During their final live television debate before the Sept. 12 Democratic primary, each of the two leading contenders pitched himself as the best person to run against Lt. Gov. Michael S. Steele, the presumptive Republican nominee. Friends since they entered Congress together in 1987, Cardin, a 10-term congressman, and Mfume, the former head of the National Association for the Advancement of Colored People, bashed President Bush far more than they criticized each other.

They stressed the need for change in Washington.

"We'll both be a vote, but I think people want a vote and a voice, and that's where I think I'm a little different," said Mfume, who represented Baltimore in Congress for a decade. "I'm an unabashed advocate. I've been that way all my life. I fight for what I believe in. ... I don't wait for the momentum to start. I try to create the momentum."

Cardin emphasized his bipartisan experience. "I have brought about change in Washington," he said during the hour-long forum broadcast on Maryland Public Television and WBAL-TV. "I've changed our health care system. I have taken on the drug companies. I have taken on the insurance companies. I've taken on the oil companies. I've brought about change in the pension laws in America. Legislation that I have offered is now the law of the land."

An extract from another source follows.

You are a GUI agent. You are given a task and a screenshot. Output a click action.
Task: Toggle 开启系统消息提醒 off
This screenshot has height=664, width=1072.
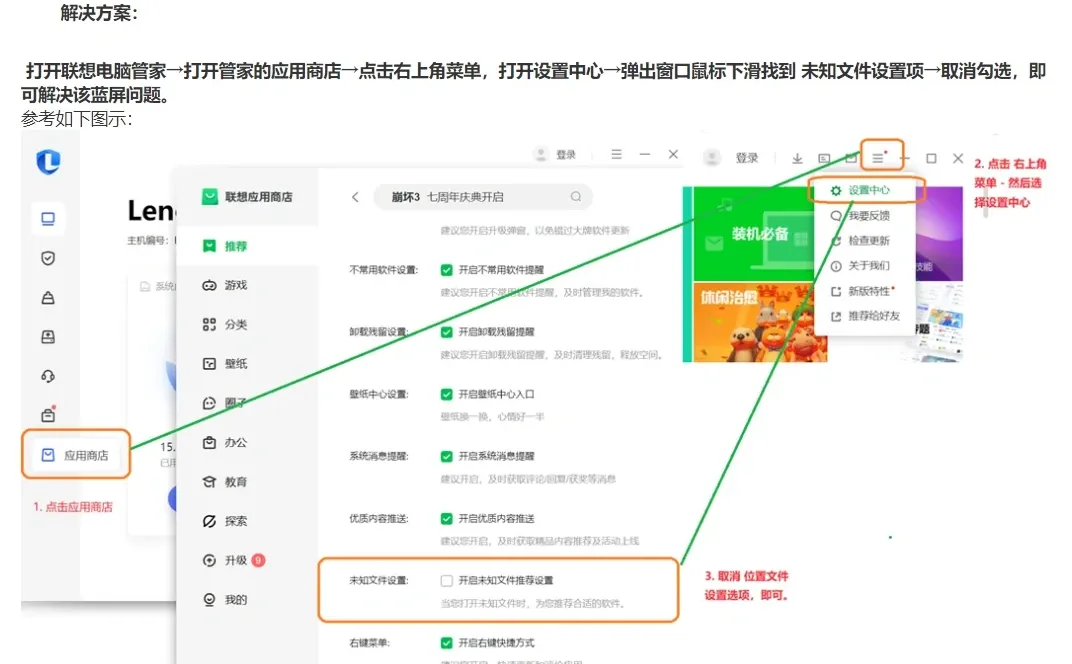(448, 454)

For the first time, Mfume publicly criticized several of the congressman's views and votes. Mfume said he would not have voted for the USA Patriot Act, a contentious measure that expands police powers in an effort to track down terrorists.

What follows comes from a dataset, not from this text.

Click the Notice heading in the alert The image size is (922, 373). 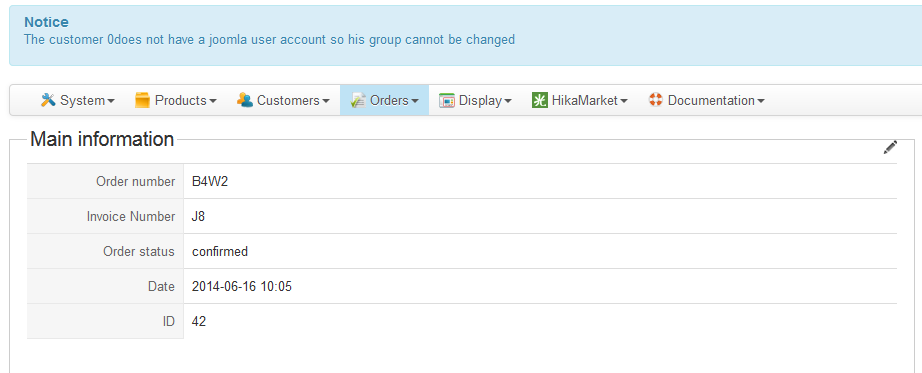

He said that he - unlike Cardin - favors a timetable for the drawdown of troops in Iraq.

Mfume attempted to paint Cardin as a Washington insider and chastised him for taking campaign donations from special interests. He called for spending caps and publicly funded campaigns. "I want to serve one master when I go to the Senate," Mfume said. "That master is the people of this state."

Cardin responded by mentioning his vote for the campaign finance reform package sponsored by Arizona Sen. John McCain and Wisconsin Sen. Russ Feingold.

"There's too much campaign money in politics today, and people who are in public life spend too much time trying to raise money," he said.

Without mentioning Cardin by name, Mfume also sought to draw a distinction between the styles of the two longtime politicians, pitching himself as more dynamic and insinuating that after Cardin's 20 years in Congress he has "Potomac fever."

"I think you've got to have passion in politics; otherwise you're just wasting your time," Mfume said.

Cardin said he is not sure why he has a reputation as a staid lawmaker; his two granddaughters, he said, think he's the "funniest person in the world."

The candidates - vying to replace retiring Democratic Sen. Paul S. Sarbanes - at times tried to outdo each other in their critiques of the president. Cardin, who voted against the 2002 resolution allowing the president to use force in Iraq, called the conflict a "civil war" and said 10,000 American troops should return each month.

"I think the president is just wrong in trying to cast those of us who disagree with him as somehow not interested in the security of America or not patriotic," said Cardin, 62.

Mfume, 57, said the federal government has not only botched the war but has neglected to care for the soldiers who have served in Iraq. He compared the war to Vietnam and said reservists have been assigned too many tours of duty.

Mfume also said the money spent on the war - about $310 billion - could have been used to keep Americans safe at home. "We've got to use those funds to fight terrorism to do real homeland security," he said.

Both chided the Bush administration for secretly wiretapping Americans. Cardin said the country has "paid a heavy price" for the administration's use of subpoenas. He said he believes the president has violated the law.

"I've called for an investigation of the president because I believe he's abused the powers of his office," he said.

Mfume said all branches of government must be notified and a court must approve such sweeping intelligence efforts. "Otherwise we move toward a monarchy, a dictatorship," he said. "That's what McCarthyism was all about."

A year after Hurricane Katrina devastated the Gulf Coast, Cardin also called for an investigation into the federal government's slow response. "We have yet to rebuild the levees to the protection that they should be built to," he said.

Mfume said Katrina reflects a broader problem that must be addressed: poverty.